Siempre que
nos juntamos, hablamos de amor. O de sexo, que no es lo mismo, pero
que acerca la ilusión de ser bella para otros ojos, y de detener
el tiempo y sus circunstancias y de inventar promesas que nadie hizo.
¿Cómo evitarlo? Seguramente antes o después nos
sentimos reinas de la noche, desplegando plumas y arneses como migajas
para guiar a los peregrinos a la fuente de nuestros favores. Nos hemos
desnudado en el extranjero, hemos dado albergue a los exiliados de todo
deseo, bulímicas devoradoras de la insatisfacción permanente,
amordazamos el dolor de cada día mezclando nuestras piernas con
otras.

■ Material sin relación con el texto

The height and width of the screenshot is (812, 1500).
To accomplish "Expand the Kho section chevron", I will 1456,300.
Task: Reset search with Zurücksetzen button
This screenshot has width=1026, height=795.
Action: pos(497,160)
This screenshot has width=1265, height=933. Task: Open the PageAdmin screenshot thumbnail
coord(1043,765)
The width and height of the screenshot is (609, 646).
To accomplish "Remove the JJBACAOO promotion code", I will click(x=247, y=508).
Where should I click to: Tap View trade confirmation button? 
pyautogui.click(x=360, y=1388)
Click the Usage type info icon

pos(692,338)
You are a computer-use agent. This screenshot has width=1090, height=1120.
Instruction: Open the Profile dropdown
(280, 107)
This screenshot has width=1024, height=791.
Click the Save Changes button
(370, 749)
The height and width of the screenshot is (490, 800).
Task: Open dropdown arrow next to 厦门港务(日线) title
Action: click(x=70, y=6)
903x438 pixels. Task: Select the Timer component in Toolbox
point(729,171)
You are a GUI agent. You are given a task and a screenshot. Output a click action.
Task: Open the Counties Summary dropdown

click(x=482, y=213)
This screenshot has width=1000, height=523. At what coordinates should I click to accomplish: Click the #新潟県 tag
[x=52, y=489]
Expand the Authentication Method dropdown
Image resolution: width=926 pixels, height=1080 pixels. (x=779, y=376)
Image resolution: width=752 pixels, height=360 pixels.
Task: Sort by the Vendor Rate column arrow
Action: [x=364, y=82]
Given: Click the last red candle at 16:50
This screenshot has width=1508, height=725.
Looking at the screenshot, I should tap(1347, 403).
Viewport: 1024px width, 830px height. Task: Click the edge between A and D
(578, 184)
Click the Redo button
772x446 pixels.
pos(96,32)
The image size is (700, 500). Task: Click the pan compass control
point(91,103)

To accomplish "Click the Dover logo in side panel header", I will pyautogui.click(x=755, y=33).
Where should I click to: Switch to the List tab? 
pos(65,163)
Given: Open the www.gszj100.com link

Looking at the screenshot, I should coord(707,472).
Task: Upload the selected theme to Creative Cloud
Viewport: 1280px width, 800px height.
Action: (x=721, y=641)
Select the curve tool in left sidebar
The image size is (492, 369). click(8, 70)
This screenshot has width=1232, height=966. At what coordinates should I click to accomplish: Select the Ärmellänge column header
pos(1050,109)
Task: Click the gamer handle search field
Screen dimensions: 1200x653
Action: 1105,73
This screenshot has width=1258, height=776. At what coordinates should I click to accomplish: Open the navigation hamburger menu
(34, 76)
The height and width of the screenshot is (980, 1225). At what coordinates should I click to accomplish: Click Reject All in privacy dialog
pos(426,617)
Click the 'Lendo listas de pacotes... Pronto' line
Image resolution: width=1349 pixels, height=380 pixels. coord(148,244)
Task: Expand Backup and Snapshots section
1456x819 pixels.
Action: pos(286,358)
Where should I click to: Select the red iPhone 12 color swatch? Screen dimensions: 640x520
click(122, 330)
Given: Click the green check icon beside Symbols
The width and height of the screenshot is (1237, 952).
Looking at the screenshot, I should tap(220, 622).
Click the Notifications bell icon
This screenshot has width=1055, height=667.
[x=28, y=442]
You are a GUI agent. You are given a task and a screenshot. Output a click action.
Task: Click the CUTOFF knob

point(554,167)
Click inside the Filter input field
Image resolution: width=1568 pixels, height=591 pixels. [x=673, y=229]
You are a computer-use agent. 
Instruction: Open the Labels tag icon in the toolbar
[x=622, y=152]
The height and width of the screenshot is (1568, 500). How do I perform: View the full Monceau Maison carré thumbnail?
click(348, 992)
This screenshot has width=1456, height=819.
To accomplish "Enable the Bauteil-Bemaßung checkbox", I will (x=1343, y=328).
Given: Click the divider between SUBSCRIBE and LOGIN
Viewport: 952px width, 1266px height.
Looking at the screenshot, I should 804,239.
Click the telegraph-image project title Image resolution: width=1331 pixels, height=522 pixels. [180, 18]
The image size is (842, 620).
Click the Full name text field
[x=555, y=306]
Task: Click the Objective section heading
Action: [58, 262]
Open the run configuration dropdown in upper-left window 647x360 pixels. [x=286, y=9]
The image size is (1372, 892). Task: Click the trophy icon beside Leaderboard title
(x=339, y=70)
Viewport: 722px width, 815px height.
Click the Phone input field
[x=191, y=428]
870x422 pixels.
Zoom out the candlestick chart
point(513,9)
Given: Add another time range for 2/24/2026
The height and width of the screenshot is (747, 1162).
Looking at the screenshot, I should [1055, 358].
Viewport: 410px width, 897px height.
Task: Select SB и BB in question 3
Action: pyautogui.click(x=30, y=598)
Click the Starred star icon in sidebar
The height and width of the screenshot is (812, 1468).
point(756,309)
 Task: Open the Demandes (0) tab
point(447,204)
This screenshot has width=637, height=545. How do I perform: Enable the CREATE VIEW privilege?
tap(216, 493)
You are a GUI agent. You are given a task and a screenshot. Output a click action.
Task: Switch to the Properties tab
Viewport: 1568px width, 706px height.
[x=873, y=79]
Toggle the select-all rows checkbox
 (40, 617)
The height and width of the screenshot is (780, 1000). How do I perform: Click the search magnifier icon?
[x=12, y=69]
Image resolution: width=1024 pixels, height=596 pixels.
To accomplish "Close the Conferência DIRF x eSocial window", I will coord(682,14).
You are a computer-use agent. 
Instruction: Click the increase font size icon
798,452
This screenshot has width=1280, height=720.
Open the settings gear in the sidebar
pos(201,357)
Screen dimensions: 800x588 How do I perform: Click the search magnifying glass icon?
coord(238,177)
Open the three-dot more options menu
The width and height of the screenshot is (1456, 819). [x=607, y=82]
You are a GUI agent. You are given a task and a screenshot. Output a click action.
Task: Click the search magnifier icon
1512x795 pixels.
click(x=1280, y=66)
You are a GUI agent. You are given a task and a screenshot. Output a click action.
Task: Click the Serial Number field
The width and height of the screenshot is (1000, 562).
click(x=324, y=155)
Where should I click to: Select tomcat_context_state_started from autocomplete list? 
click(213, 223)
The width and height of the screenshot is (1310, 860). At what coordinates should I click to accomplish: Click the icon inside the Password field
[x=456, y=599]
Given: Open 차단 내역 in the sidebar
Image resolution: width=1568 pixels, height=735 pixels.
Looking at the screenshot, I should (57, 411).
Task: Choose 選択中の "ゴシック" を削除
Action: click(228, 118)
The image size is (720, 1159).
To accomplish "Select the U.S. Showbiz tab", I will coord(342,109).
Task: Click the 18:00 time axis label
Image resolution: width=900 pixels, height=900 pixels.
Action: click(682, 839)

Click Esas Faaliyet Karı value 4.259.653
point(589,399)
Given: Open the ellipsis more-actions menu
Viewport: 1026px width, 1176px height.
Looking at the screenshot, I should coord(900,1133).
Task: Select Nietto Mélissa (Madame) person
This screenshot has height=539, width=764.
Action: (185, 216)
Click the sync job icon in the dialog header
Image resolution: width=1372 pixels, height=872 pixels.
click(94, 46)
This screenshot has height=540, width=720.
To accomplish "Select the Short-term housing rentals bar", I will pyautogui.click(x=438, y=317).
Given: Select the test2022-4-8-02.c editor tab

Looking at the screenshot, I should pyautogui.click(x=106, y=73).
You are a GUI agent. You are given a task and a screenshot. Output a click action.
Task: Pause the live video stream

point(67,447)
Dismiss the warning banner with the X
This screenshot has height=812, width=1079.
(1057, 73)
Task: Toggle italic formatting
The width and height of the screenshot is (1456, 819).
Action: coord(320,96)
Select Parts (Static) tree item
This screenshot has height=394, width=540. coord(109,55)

Y ahora nos miramos con una complicidad tejida de nostalgia como
viejas arañas que recorren su red reconociendo las trazas que
dejaron caminos conocidos. No hay ningún arrepentimiento en esta
historia compartida de guerreras heridas, en cambio sí un resto
de excitación por las aventuras que faltan. A pesar de los cuerpos
marcados por el descuido, por la soberbia, por la ansiedad, por el miedo
de perder esas miradas que creíamos nuestro mayor valor. Nos
juntamos y hablamos de amor porque el amor es una presa esquiva para
los cazadores. Porque tememos más que a nada seguir perdiendo
seguridades que es imposible retener porque no eran seguridades, porque
los cuerpos cambian irremediablemente con el tiempo, con la medicación,
con los excesos. Porque desnudarse ahora es enfrentarse, más
tarde o más temprano, al miedo en otros ojos, en esos ojos que
una desea como escultores de una ilusión tan antigua como, justamente,
el amor. Siempre llevo la voz del optimismo en nuestras conversaciones,
siempre creo que es posible y se lo digo, tal vez porque me he convertido
en domadora de mis propias ansiedades. He conocido tantos rechazos como
personas dispuestas a salvarme. Y seguramente porque ese amor esquivo
que se enreda en la dificultad de los preservativos, el pánico,
lo que se dice y lo que no se dice, el momento justo para las confesiones,
la mirada de los otros, los amigos, la familia, la incertidumbre de
los proyectos, el amor me toca con su estilete. ¿Habrá
sido porque dejé de buscarlo? No es verdad, el amor no se busca,
ni antes ni ahora. No es magia tampoco. En todo caso ese resto de audacia
que desprecia las amenazas del dolor posible, ese ánimo de aventura
que encuentra su mayor desafío en hacerse un ovillo en su costado,
respirar su olor, vibrar su latido. Y también alguna percepción
forjada en la experiencia que se pierde en la boca de quien no teme
decir lo que siente. ¿Y el miedo? El miedo sí, es una
larva en sus ojos y en los míos, que se desvanece cuando hacemos
cucharita, mientras el sueño cae sobre nosotros con la promesa
de lo que todavía no conocemos.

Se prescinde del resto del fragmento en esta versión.